Entries on where items appear:
==*==

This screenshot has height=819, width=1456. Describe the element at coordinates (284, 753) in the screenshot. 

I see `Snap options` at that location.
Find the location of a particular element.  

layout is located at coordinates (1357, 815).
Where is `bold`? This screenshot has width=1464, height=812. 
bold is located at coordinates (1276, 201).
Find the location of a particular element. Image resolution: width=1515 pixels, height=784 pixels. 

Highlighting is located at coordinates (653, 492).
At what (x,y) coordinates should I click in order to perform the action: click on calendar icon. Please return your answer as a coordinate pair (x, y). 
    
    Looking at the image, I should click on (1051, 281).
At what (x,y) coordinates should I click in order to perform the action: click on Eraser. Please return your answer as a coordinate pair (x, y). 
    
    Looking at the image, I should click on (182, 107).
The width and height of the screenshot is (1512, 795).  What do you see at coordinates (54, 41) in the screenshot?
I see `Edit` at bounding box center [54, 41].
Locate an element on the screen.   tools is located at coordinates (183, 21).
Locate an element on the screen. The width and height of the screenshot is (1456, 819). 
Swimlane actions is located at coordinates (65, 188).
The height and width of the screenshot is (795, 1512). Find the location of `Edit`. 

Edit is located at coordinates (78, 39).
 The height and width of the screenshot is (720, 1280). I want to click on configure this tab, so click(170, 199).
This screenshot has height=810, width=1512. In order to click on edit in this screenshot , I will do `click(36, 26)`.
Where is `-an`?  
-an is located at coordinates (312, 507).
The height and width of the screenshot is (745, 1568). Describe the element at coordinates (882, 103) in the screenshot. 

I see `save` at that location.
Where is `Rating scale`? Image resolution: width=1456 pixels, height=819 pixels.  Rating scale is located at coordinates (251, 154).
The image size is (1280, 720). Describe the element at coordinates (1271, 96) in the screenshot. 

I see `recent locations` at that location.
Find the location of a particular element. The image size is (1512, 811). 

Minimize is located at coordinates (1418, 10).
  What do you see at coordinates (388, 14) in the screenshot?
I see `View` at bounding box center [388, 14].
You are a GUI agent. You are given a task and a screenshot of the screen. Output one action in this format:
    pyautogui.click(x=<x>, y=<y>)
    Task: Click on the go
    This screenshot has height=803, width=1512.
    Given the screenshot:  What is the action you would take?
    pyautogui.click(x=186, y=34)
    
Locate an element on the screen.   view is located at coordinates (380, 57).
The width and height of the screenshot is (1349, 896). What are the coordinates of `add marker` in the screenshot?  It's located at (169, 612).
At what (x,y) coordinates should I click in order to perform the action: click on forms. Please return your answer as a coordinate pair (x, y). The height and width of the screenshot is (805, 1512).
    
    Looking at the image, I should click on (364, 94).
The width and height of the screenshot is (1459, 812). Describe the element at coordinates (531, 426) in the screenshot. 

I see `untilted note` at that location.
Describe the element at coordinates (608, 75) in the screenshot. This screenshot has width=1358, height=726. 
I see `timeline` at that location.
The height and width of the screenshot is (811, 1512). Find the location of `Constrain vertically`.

==*==

Stated exercise:
Starting at the line that has "coordinates (251, 154)." and ending after the line that has "The width and height of the screenshot is (1349, 896).", give those lines again with "particular element" swapped for "specific element" and everything else unchanged.

Solution to this exercise:
Where is `Rating scale`? Image resolution: width=1456 pixels, height=819 pixels.  Rating scale is located at coordinates (251, 154).
The image size is (1280, 720). Describe the element at coordinates (1271, 96) in the screenshot. 

I see `recent locations` at that location.
Find the location of a specific element. The image size is (1512, 811). 

Minimize is located at coordinates (1418, 10).
  What do you see at coordinates (388, 14) in the screenshot?
I see `View` at bounding box center [388, 14].
You are a GUI agent. You are given a task and a screenshot of the screen. Output one action in this format:
    pyautogui.click(x=<x>, y=<y>)
    Task: Click on the go
    This screenshot has height=803, width=1512.
    Given the screenshot:  What is the action you would take?
    pyautogui.click(x=186, y=34)
    
Locate an element on the screen.   view is located at coordinates (380, 57).
The width and height of the screenshot is (1349, 896). What are the coordinates of `add marker` in the screenshot?  It's located at (169, 612).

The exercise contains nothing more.